Repeat the entries that follow, exactly as they are written.
BEGIN Supplied information
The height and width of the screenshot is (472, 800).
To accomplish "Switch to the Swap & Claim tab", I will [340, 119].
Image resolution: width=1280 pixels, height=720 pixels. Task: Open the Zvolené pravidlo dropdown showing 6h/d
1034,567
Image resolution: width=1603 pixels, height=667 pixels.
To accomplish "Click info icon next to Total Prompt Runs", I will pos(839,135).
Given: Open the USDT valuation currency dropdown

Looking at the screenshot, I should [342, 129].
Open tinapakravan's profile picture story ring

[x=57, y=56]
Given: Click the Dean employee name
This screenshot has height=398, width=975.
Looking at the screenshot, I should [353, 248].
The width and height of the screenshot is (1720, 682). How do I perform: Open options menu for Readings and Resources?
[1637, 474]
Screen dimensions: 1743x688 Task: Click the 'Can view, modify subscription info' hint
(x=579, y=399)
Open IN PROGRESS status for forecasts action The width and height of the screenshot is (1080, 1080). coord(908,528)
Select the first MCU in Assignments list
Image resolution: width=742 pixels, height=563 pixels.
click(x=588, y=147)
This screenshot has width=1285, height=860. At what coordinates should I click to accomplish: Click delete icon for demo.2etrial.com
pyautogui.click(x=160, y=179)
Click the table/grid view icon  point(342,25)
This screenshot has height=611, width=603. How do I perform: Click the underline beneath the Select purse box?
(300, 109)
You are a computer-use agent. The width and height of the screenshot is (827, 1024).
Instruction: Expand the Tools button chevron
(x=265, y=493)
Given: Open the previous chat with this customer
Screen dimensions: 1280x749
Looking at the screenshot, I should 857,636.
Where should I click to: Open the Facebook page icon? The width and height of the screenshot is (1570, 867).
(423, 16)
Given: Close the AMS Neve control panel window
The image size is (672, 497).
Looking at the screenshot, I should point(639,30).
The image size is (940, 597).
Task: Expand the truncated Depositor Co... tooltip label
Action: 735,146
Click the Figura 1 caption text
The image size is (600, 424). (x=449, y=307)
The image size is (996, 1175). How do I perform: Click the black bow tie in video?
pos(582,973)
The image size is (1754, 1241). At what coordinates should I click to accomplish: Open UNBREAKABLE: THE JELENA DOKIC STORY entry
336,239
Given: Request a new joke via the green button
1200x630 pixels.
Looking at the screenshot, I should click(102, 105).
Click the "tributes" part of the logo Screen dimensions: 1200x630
END Supplied information
*Exercise result*:
The height and width of the screenshot is (472, 800).
To accomplish "Switch to the Swap & Claim tab", I will [340, 119].
Image resolution: width=1280 pixels, height=720 pixels. Task: Open the Zvolené pravidlo dropdown showing 6h/d
1034,567
Image resolution: width=1603 pixels, height=667 pixels.
To accomplish "Click info icon next to Total Prompt Runs", I will pos(839,135).
Given: Open the USDT valuation currency dropdown

Looking at the screenshot, I should [342, 129].
Open tinapakravan's profile picture story ring

[x=57, y=56]
Given: Click the Dean employee name
This screenshot has height=398, width=975.
Looking at the screenshot, I should [353, 248].
The width and height of the screenshot is (1720, 682). How do I perform: Open options menu for Readings and Resources?
[1637, 474]
Screen dimensions: 1743x688 Task: Click the 'Can view, modify subscription info' hint
(x=579, y=399)
Open IN PROGRESS status for forecasts action The width and height of the screenshot is (1080, 1080). coord(908,528)
Select the first MCU in Assignments list
Image resolution: width=742 pixels, height=563 pixels.
click(x=588, y=147)
This screenshot has width=1285, height=860. At what coordinates should I click to accomplish: Click delete icon for demo.2etrial.com
pyautogui.click(x=160, y=179)
Click the table/grid view icon  point(342,25)
This screenshot has height=611, width=603. How do I perform: Click the underline beneath the Select purse box?
(300, 109)
You are a computer-use agent. The width and height of the screenshot is (827, 1024).
Instruction: Expand the Tools button chevron
(x=265, y=493)
Given: Open the previous chat with this customer
Screen dimensions: 1280x749
Looking at the screenshot, I should 857,636.
Where should I click to: Open the Facebook page icon? The width and height of the screenshot is (1570, 867).
(423, 16)
Given: Close the AMS Neve control panel window
The image size is (672, 497).
Looking at the screenshot, I should point(639,30).
The image size is (940, 597).
Task: Expand the truncated Depositor Co... tooltip label
Action: 735,146
Click the Figura 1 caption text
The image size is (600, 424). (x=449, y=307)
The image size is (996, 1175). How do I perform: Click the black bow tie in video?
pos(582,973)
The image size is (1754, 1241). At what coordinates should I click to accomplish: Open UNBREAKABLE: THE JELENA DOKIC STORY entry
336,239
Given: Request a new joke via the green button
1200x630 pixels.
Looking at the screenshot, I should click(102, 105).
Click the "tributes" part of the logo Screen dimensions: 1200x630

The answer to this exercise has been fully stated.